# PopHealth Observatory
## Population health & nutrition analytics using NHANES survey microdata

This notebook demonstrates how to use the NHANESExplorer (now part of the PopHealth Observatory package) to download, process, and analyze data from the National Health and Nutrition Examination Survey (NHANES). The observatory provides tools to analyze health metrics across demographic groups and survey cycles.

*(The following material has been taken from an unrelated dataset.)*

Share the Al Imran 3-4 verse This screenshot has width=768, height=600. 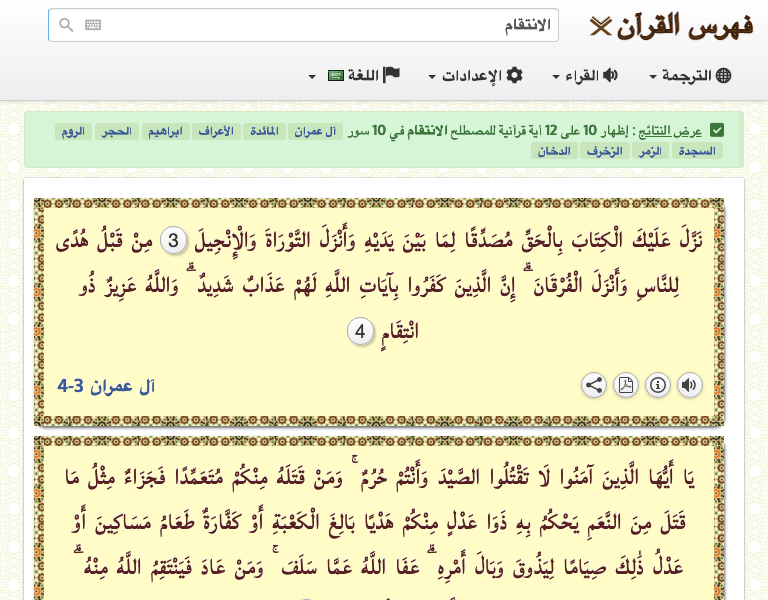[x=593, y=385]
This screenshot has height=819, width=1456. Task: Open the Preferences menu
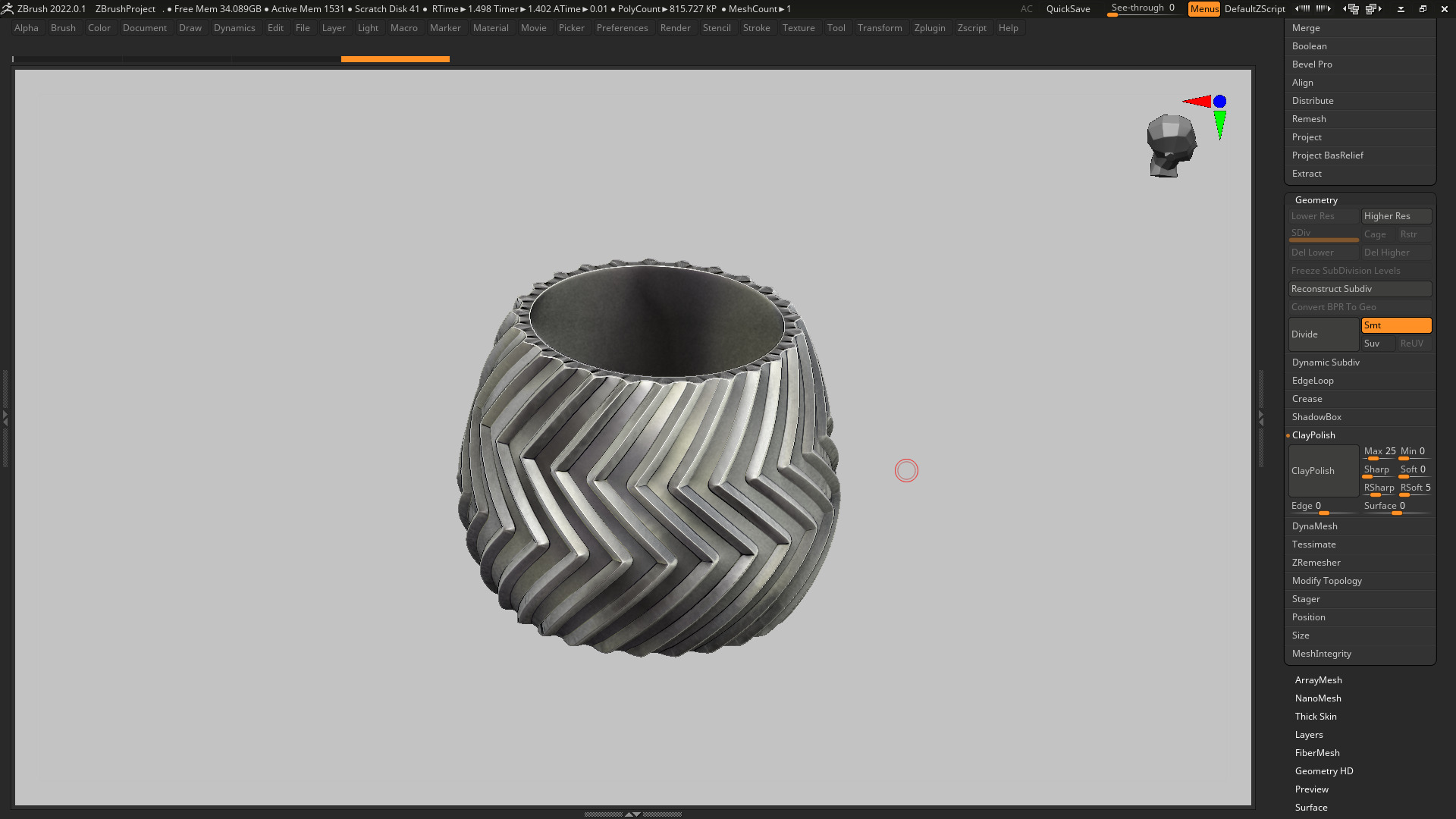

## 1. Import Required Libraries

In [1]:
import pandas as pd
import numpy as np
import requests
import io
import matplotlib.pyplot as plt
import seaborn as sns
import plotly.express as px
import plotly.graph_objects as go
from typing import Dict, List, Optional, Tuple
import ipywidgets as widgets
from ipywidgets import interact, fixed
import warnings
warnings.filterwarnings('ignore')

# Set plot styling
plt.style.use('seaborn-v0_8-whitegrid')
sns.set_palette("colorblind")

## 2. Observatory Class Import

We'll import the NHANESExplorer class from the PopHealth Observatory package (`pophealth_observatory`).

In [5]:
# Import the NHANESExplorer class from the PopHealth Observatory package
from pophealth_observatory import NHANESExplorer

# Initialize the explorer
explorer = NHANESExplorer()

# Display the available survey cycles and components
print("Available NHANES survey cycles:")
print(explorer.available_cycles)
print("\nAvailable data components:")
for name, code in explorer.components.items():
    print(f"  - {name}: {code}")

Available NHANES survey cycles:
['2017-2018', '2015-2016', '2013-2014', '2011-2012', '2009-2010']

Available data components:
  - demographics: DEMO
  - body_measures: BMX
  - blood_pressure: BPX
  - cholesterol: TCHOL
  - diabetes: GLU
  - dietary: DR1TOT
  - physical_activity: PAQ
  - smoking: SMQ
  - alcohol: ALQ


## 3. Data Acquisition

Let's download some key NHANES data components for the most recent survey cycle (2017-2018).

In [None]:
# Choose a valid cycle (ensure it exists in explorer.cycle_suffix_map)
cycle_debug = '2017-2018'  # try '2021-2022' or others from explorer.available_cycles
component_code = explorer.components['demographics']

# 1. Derive letter suffix & candidate URLs (mirrors updated logic)
letter = explorer.cycle_suffix_map.get(cycle_debug, 'UNKNOWN') if hasattr(explorer, 'cycle_suffix_map') else 'NA'
print('Cycle:', cycle_debug, '| Letter suffix:', letter)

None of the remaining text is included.